Black Nazarene devotees displayed ‘excess fanaticism,’ says Quiapo priest
MANILA, Philippines—In the wake of this year’s procession of the Black Nazarene of Quiapo, which entered the books as the longest in the history of the 17th century icon, a Catholic priest in charge of the procession admitted that the devotees displayed an “excess of fanaticism that needs to be corrected.”
“It’s our task to slowly form and educate the faithful about their devotion and the right way of expressing such devotion that will not harm themselves and others,” said Msgr. Clemente Ignacio, rector of the Minor Basilica of the Black Nazarene in Quiapo.
“We admit that there were elements or excess of fanaticism that needs to be corrected but we also saw from them yesterday (Monday) the seed of their deepening devotion,” Ignacio said shortly after the procession ended at 6:11 a.m. Tuesday, more than 22 hours after it started inching its way through sea of devotees along a 5-kilometer route Monday morning.
Ignacio equated fanaticism to irrationality, thinking only of one’s self and not listening to others.
As to the devotees’ yearning to touch the miraculous image, Ignacio said in a phone interview with reporters, “I understand their very strong desire to touch the Black Nazarene … that’s their way of expressing their faith.”
The Philippine Red Cross reported over 500 people injured following the procession, which saw a multitude of mostly men muscle their way through the crammed streets of Manila determined to touch or kiss the dark-colored life-size statue of Jesus Christ.

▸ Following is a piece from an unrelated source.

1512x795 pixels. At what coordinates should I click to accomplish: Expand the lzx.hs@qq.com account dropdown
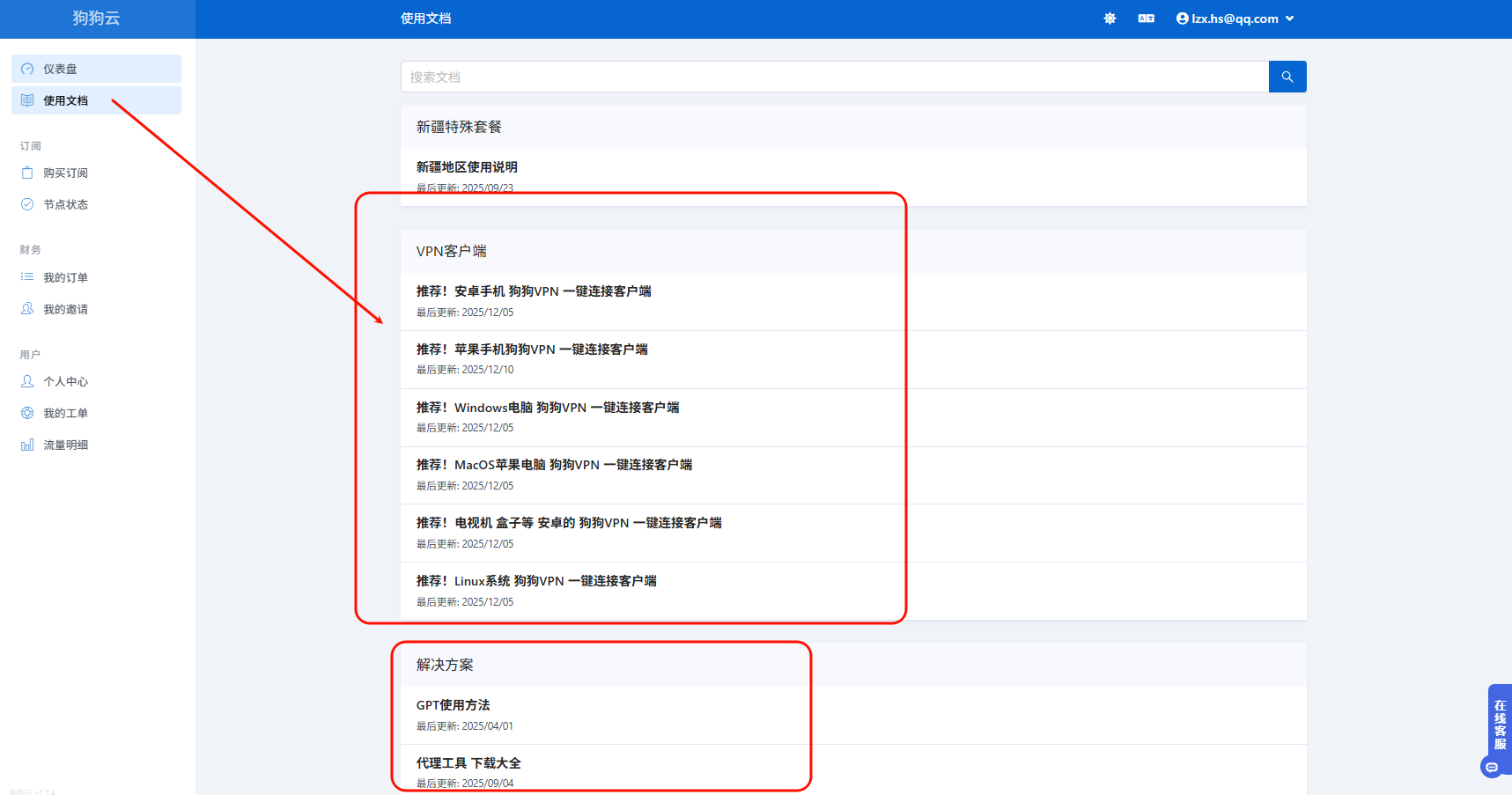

Thousands of devotees also skipped a good night’s sleep on Monday waiting for the procession to end and the image to return to Quiapo Church.
Manila Archbishop Luis Antonio Tagle, for his part, said it required some processing among “non-devotees” to understand the heart and fervor of the followers of the Black Nazarene.
“Let us pray and let us try to understand the heart of the devotees because if we understand that, we will also be able to realize something about the identity of Filipinos,” added Ignacio.
“To understand it, you need to be a devotee. Outsiders do not understand,” said Tagle on Monday after barefoot men and women made a mad dash to the stage of Quirino Grandstand to be among the first to touch the image even before the Mass ended Monday.
Over Church-run Radio Veritas, Novaliches Bishop Emeritus Teodoro Bacani Jr. said the Church must make the devotees realize that it was only through deep faith—and not through towels or handkerchiefs—that they could touch Jesus Christ.
“The Church must focus on catechesis because it’s not good that people are getting hurt during the procession,” Bacani said Tuesday.
“The devotees must be taught that they don’t need to jostle their way up to the carriage just to touch the image of the Black Nazarene,” Bacani said. “It’s not the touch of the hand that matters but to touch the Lord through their faith.”
Ignacio said Quiapo Church, the center of the devotion to the Black Nazarene, has been holding recollections among devotees and marshals—an effort of the Church to deepen their devotion and faith.
Such program has also been extended to Antipolo and Tondo, among other areas where there are large groups of devotees. “We are also thinking of holding recollections in other places,” Ignacio added.